Dimanche 31 mai, les habitants de Hambourg décideront si leur ville entre officiellement dans la course aux Jeux olympiques et paralympiques. Après Munich en octobre et la région Rhin-Ruhr en avril, ce référendum est le troisième du genre en Allemagne dans la perspective d’une candidature pour l’organisation des Jeux 2036, 2040 ou 2044. Les deux premiers ont été remportés haut la main. Sur le papier, Hambourg semble aussi avoir les arguments pour convaincre et obtenir la même issue.
76 % de sites existants et l’accent mis sur la durabilité
Pas de projet monumental ou déraisonnable à l’horizon : Hambourg vit avec son temps, et propose donc des Jeux avec 76 % des sites de compétition déjà existants. Les installations manquantes seront temporaires, puis réutilisées. « Les Jeux s’adapteront à la ville, et non l’inverse », promet le projet. Contrairement à 2015, quand le « non » l’avait emporté, la contribution financière de l’État fédéral est aussi garantie. « Si Hambourg ne saisit pas cette opportunité, les investissements seront alloués à l’une des autres régions candidates », lit-on, comme un avertissement, sur le site de la candidature.
Vingt des 33 sites de compétition prévus sont situés directement dans la ville de Hambourg, dont 17 dans un rayon de sept kilomètres autour de la Cité du Parc Olympique. De quoi faciliter l’accès aux sites, même à pied, et favoriser les mobilités douces. Un argument particulièrement audible en matière de durabilité. Les athlètes en bénéficieront aussi : 21 des 23 sports du programme auront lieu dans un rayon de 10 kilomètres autour du village olympique et 40% des athlètes pourront rejoindre leur site de compétition en moins de 15 minutes à pied. Une piste cyclable olympique et une ligne de bus dédiée au transport des athlètes et des visiteurs sont envisagées.

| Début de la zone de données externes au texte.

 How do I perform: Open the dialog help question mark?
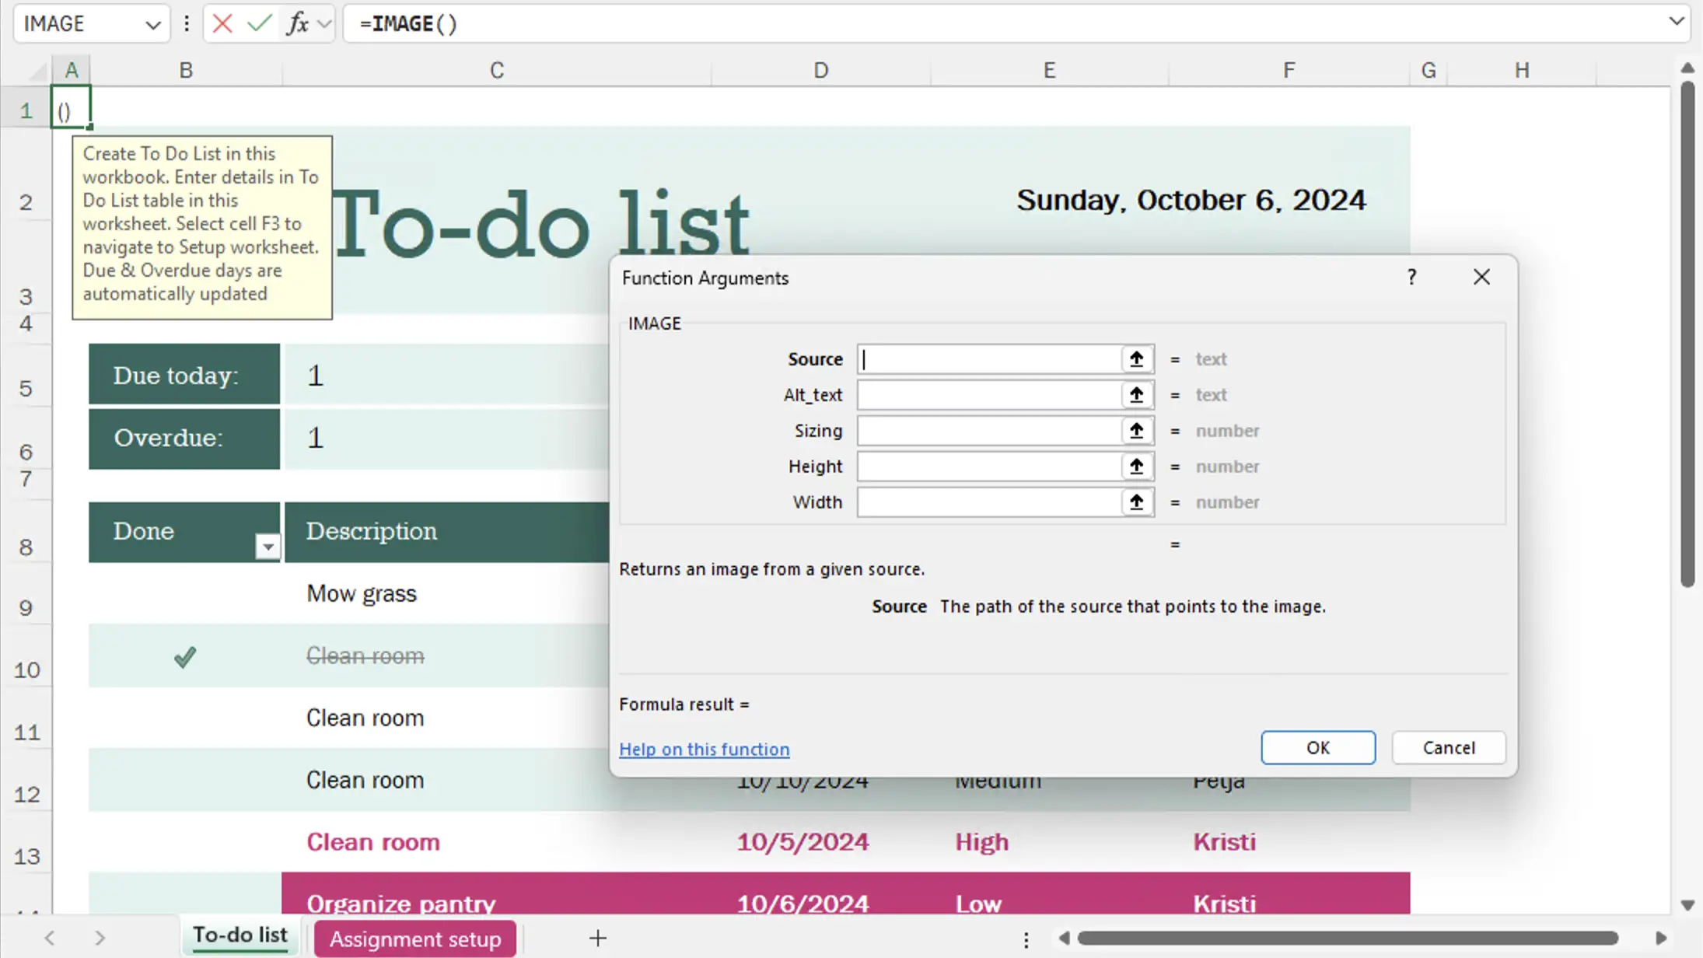click(1411, 278)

« Présenter une candidature qui corresponde à Hambourg »
Environ 15.000 athlètes et officiels devraient séjourner dans la Cité des sciences, actuellement en construction à Bahrenfeld, pendant les Jeux. Les appartements, de différentes tailles, pourront ensuite être transformés en logements pour environ 9.000 Hambourgeois, dont plus de 56 % seront des logements sociaux. Hambourg imagine une cérémonie d’ouverture spectaculaire sur le lac Alster intérieur. Des pontons y seront installés, ce qui permettra aussi au lac d’accueillir des épreuves comme le basket 3×3, le tir à l’arc et… le padel. Hambourg aimerait le proposer comme sport additionnel, ainsi que le stand-up paddle, pour suivre les suggestions de la population lors d’un sondage en ligne mené en novembre dernier.

Aperçu de la cérémonie d’ouverture sur le lac Alster (Neuland Concerts).

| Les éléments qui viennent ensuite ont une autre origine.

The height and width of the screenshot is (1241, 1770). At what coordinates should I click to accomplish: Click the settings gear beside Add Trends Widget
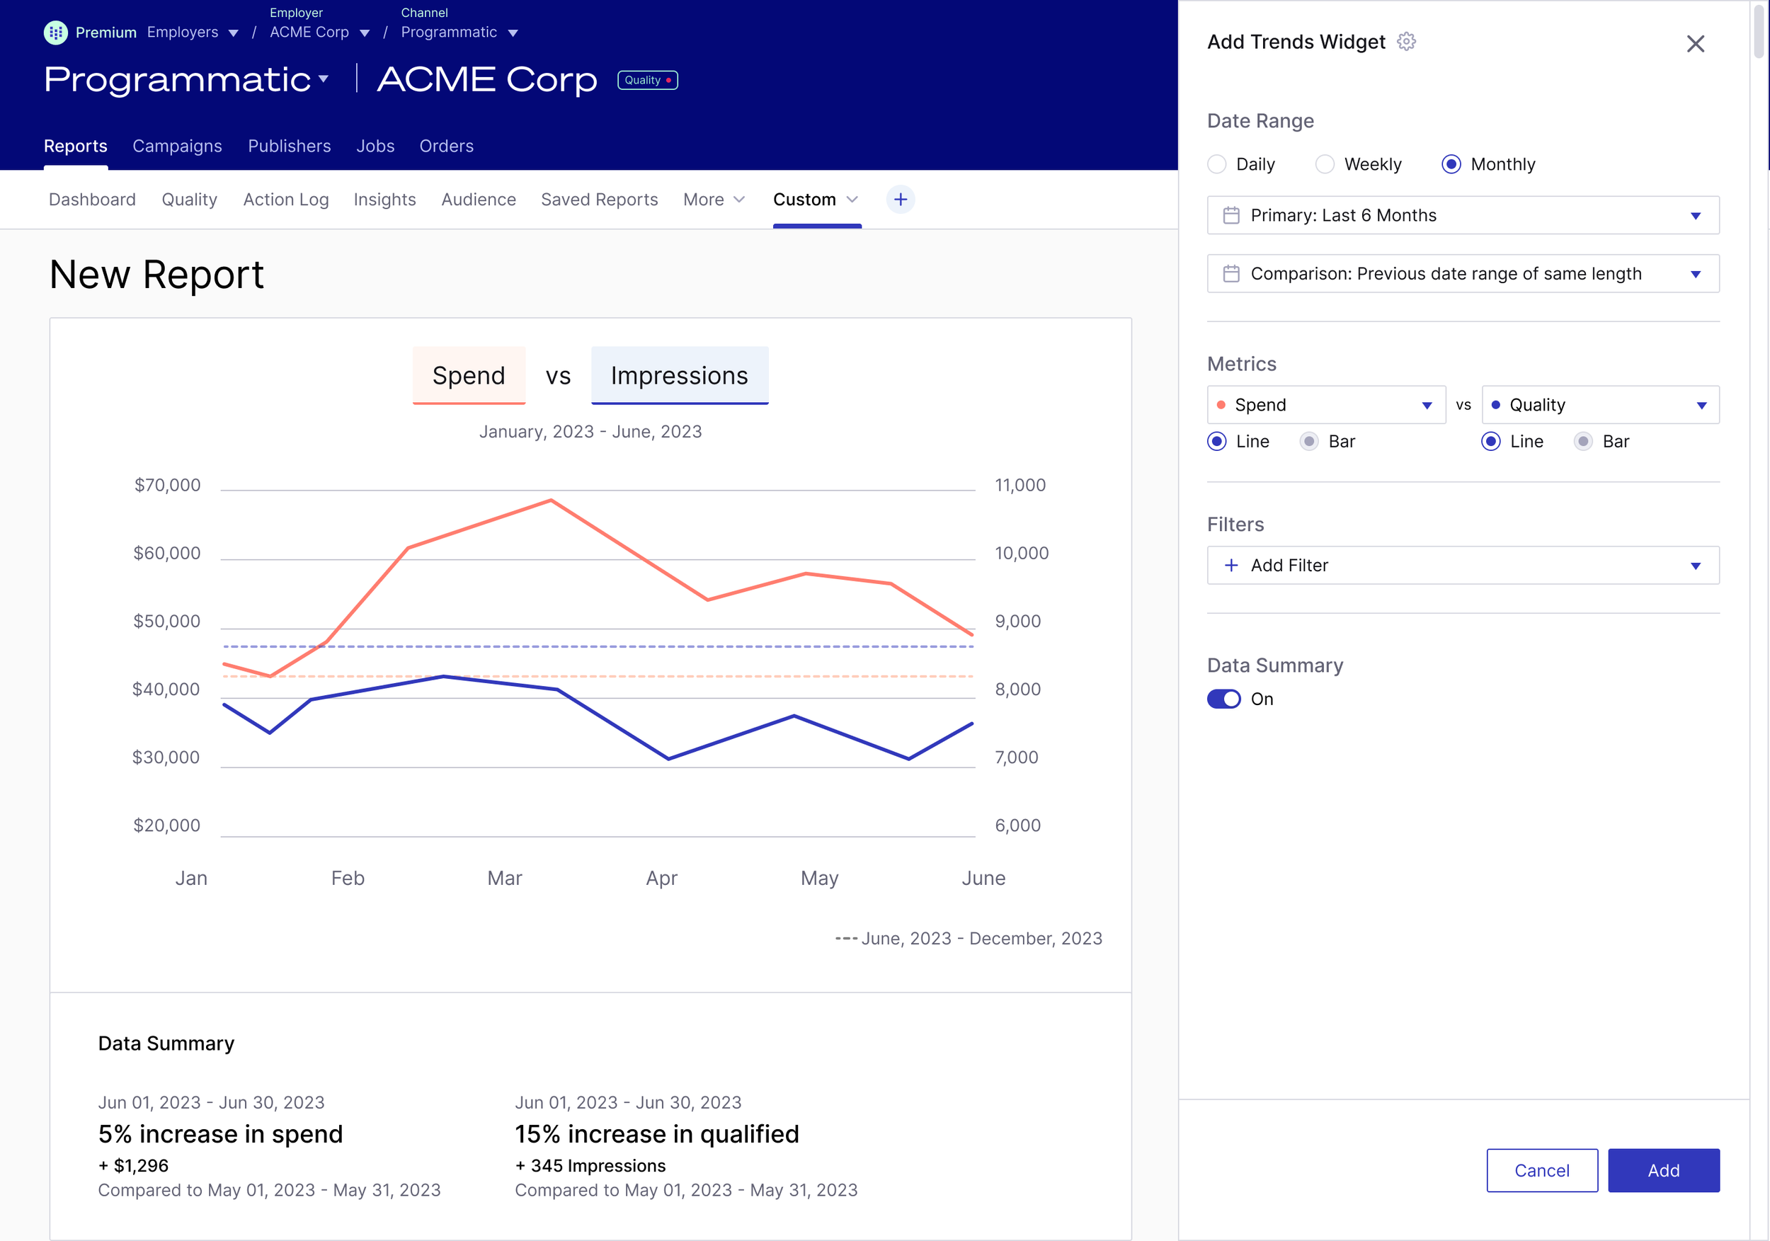point(1406,42)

La voile, le rugby et le handball se dérouleraient à Kiel, le canoë-kayak slalom à Markkleeberg (déjà doté d’un stade d’eaux vives), et le football mobiliserait Brême, Hanovre, Wolfsburg, Rostock, Magdebourg ou encore Dresde. Le projet a évolué, montrant que les responsables restaient à l’écoute : suite aux critiques des groupes environnementaux, le VTT n’aurait pas lieu dans les collines de Harburg, mais à Hummelsbüttel.
Steffen Rülke, chef de la candidature de Hambourg, a insisté sur l’importance d’associer la population à ce processus : « Nous voulons présenter une candidature qui corresponde à Hambourg. C’est pourquoi il est si important pour nous d’écouter les Hambourgeois. Ce sont eux qui savent le mieux à quoi devraient ressembler les Jeux et ce qui conviendrait le mieux à notre ville. Les Jeux doivent profiter au plus grand nombre, bien au-delà des épreuves elles-mêmes. » Depuis novembre, des ateliers, des conférences et des tables rondes ont été organisés dans différents quartiers de la ville pour que le public puisse échanger et poser des questions sur le projet. Plus de 165 idées proposées par les citoyens ont été intégrées au projet.